Jamie Theakston becomes a father
Television presenter and radio DJ Jamie Theakston has become a father for the first time.
It was announced at the weekend that the star's wife Sophie had given birth to a baby boy.
The child, who will be named Sidney, reportedly weighed 8lb 6oz.
The couple married in September of last year.
It was announced at the weekend that the star's wife Sophie had given birth to a baby boy.
The child, who will be named Sidney, reportedly weighed 8lb 6oz.
The couple married in September of last year.
Alex Chilton
Artist: Alex Chilton
Genre(s):
Other
Discography:
Alex Chilton's Lost Decade (CD1)
Year: 2004
Tracks: 8
In a business enterprise that reinvents itself at every turn, Alex Chilton has managed to live for three decades with a treble career as intimately -- his early recordings with the Box Tops, the trey albums he did with Big Star in the mid-'70s and the surge of cool, but chaotic, solo albums he's recorded since then. To some, he's a classic hit-maker from the '60s. To others, he's a genius British-style pop musician and songster. To so far some other audience, he's a unredeemed and desperate artist world Health Organization spent several years battling the bottle, delivering anarchistic records and performances spell thumbing his nose at all pretenses of stardom, a way-out iconoclast whose influence has spawned the likes of the Replacements and Teenage Fanclub.

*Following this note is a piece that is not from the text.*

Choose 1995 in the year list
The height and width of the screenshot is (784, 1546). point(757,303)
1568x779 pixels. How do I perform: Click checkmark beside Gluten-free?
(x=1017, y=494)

For a guy wHO grew up in and around Memphis, in that respect isn't anything remotely Southern about Alex Chilton. Although amply aware of his environment and in tune spiritually with its most lunatic fringe aspects, Alex Chilton's South has more to do with cultured Southern intellectualisms than rednecks.

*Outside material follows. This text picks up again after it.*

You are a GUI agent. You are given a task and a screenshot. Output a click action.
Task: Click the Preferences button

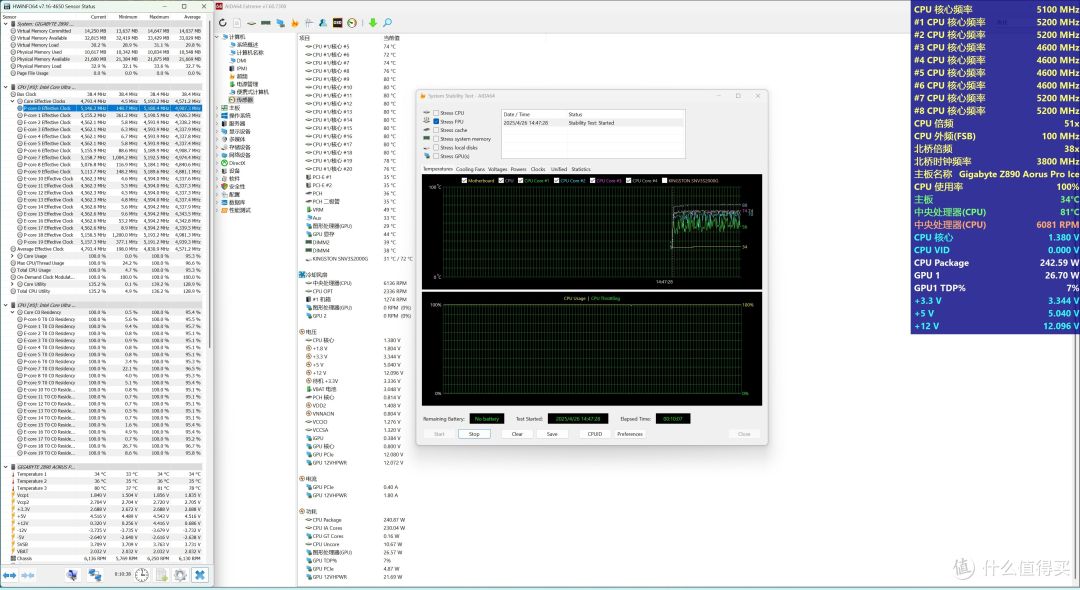(630, 434)
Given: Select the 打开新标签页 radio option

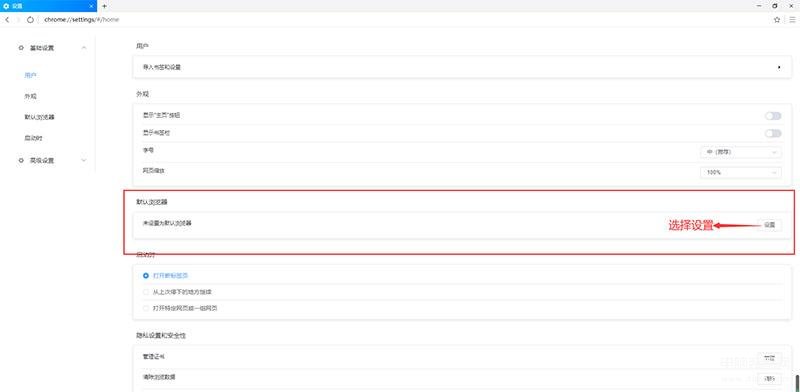Looking at the screenshot, I should pos(146,276).
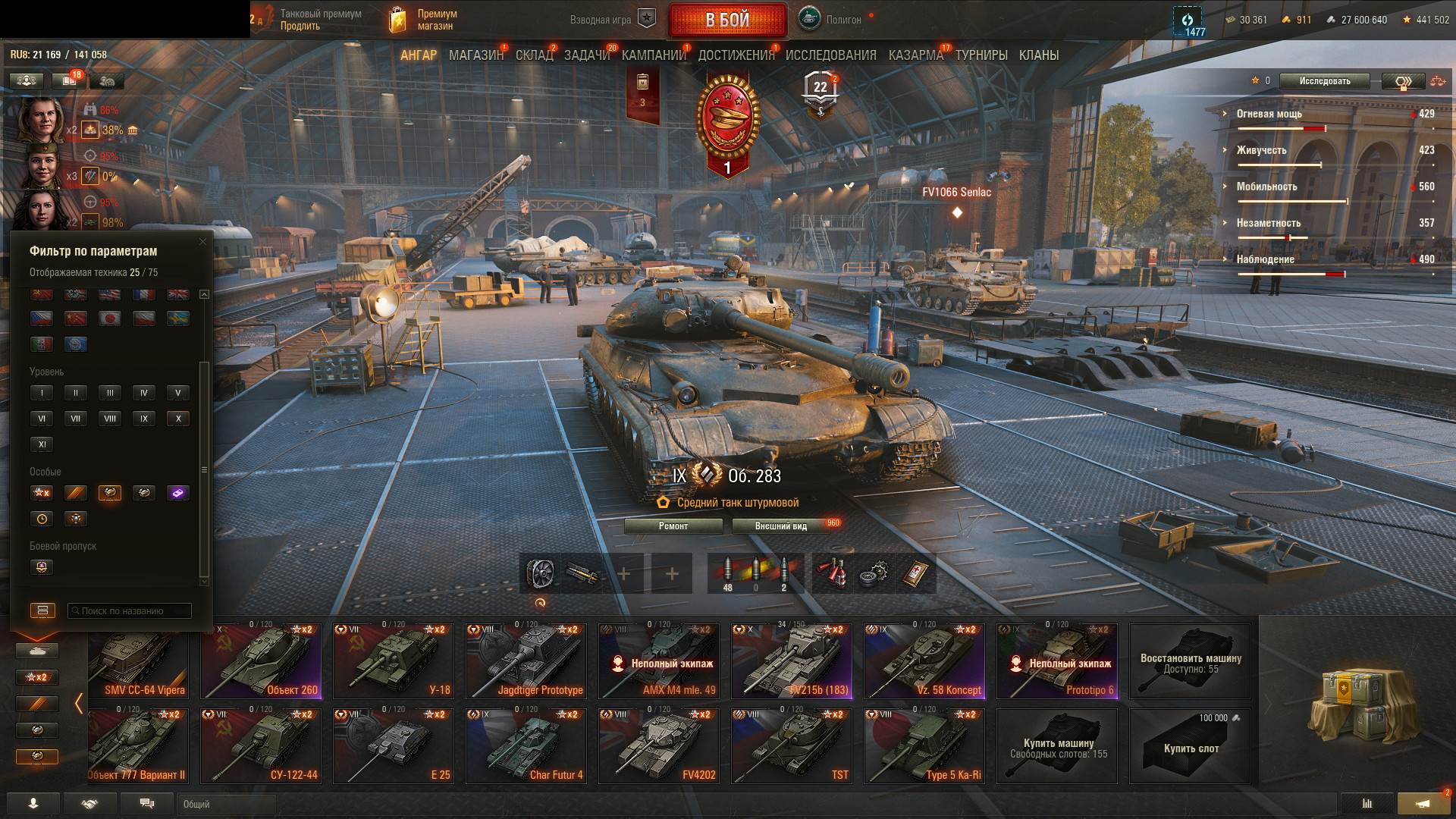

Chilton started playing music in local Memphis senior high combos, alternating between basso and rhythm guitar with a err vocal thrown in, at last working himself up to professional status with a mathematical group called the DeVilles. After acquiring a coach with recording connections trussed to Memphis hitmakers Chips Moman and Dan Penn, Alex and the radical -- new renamed the Box Tops -- recorded "The Letter," a record book that sounded White enough to go number one on the pop charts and yet Black enough to data track on R&B stations, also. Chilton was still in his teens, simply armed with a strong innovation of how crop up and R&B vocals should be handled. With the hand of vocal coach Dan Penn firmly in piazza, the hits unbroken advent, with "Cry like a Baby," "Psyche Deep" and "Sweet-smelling Cream Ladies" all showing visible graph action. The Box Tops were stars by AM wireless singles standards, simply tours in general opened Chilton's eyes to the world and what it had to volunteer. And what that globe seemed to offer to Alex was a portion more artistic exemption than he had as token drawing card of the Box Tops.

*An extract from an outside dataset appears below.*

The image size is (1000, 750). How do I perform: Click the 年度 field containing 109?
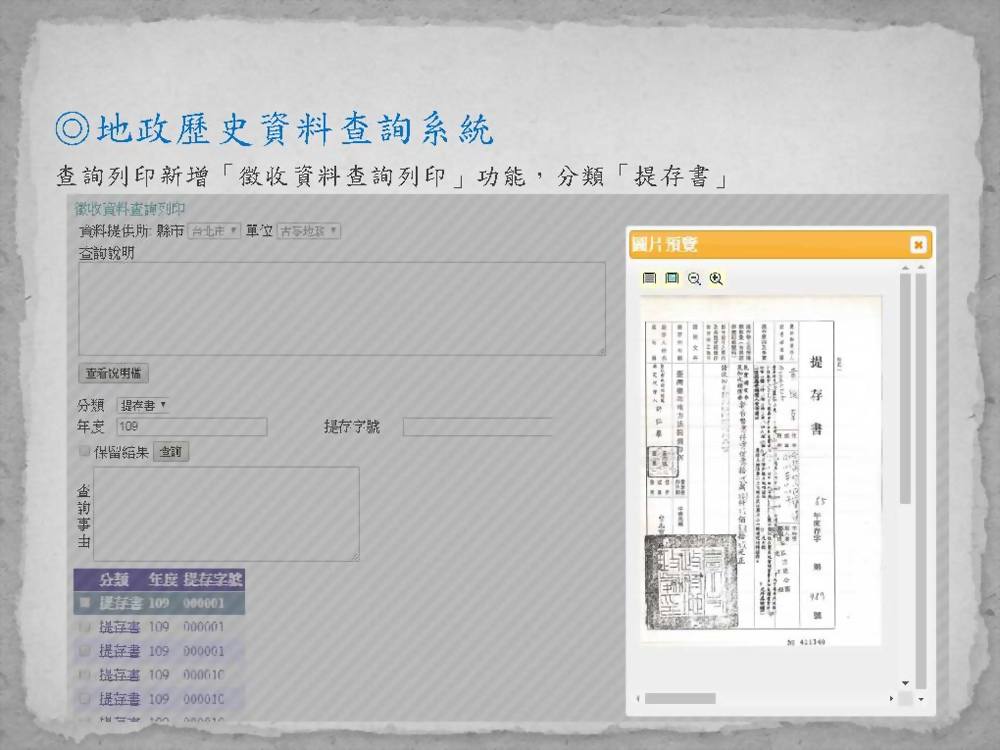coord(191,427)
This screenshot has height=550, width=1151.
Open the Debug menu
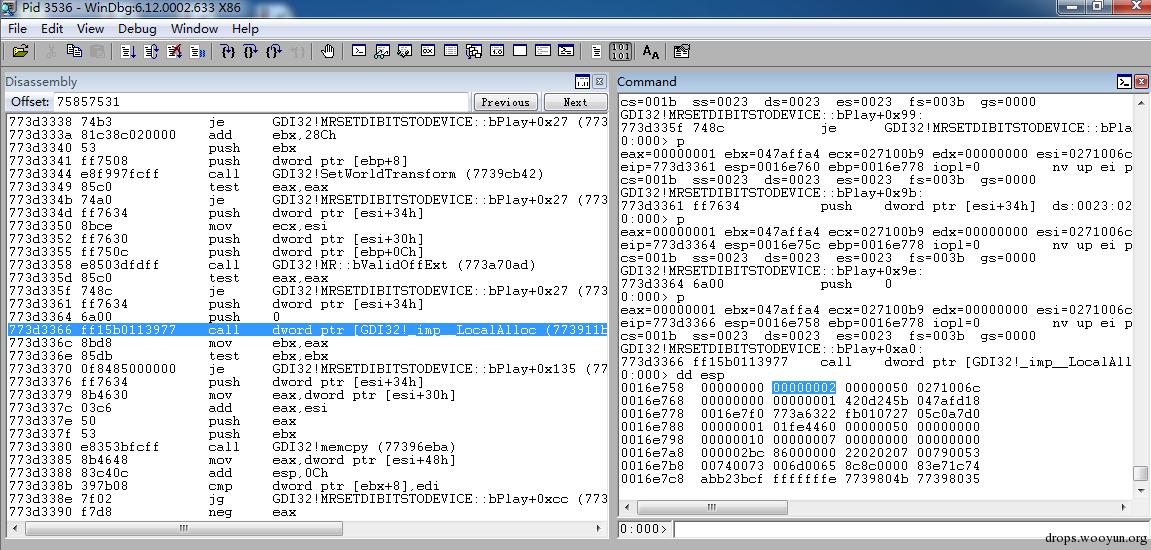coord(137,29)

After a few errant solo roger Sessions, Chilton found himself in Big Star with singer/guitarist Chris Bell. Their blending of ethereal harmonies, kinky lyrics and Beatlesque song dynasty structure appeared to be radio-friendly, simply distribution for their label, Ardent Records, spelled disaster. With Bell gone and the label literally dangling on by a wander, Chilton went into the studio with producer Jim Dickinson and attempted to set together the third base Big Star album. These roger Huntington Sessions, now known as Sister Lovers, ar legendary in some living quarters. So much has been read into this recording, primarily the myth that Chilton became a pop creative person world Health Organization, in the face of critical succeeder but commercial apathy, suddenly rebelled against the system and became a "fated creative person on a collision course to Hell." Chilton himself dismisses all such romantic notions: "I mean that to say that it's a fairly druggy form of album that is the work of a disconnected person trying to find himself or find his creative direction is a honest statement about the thing."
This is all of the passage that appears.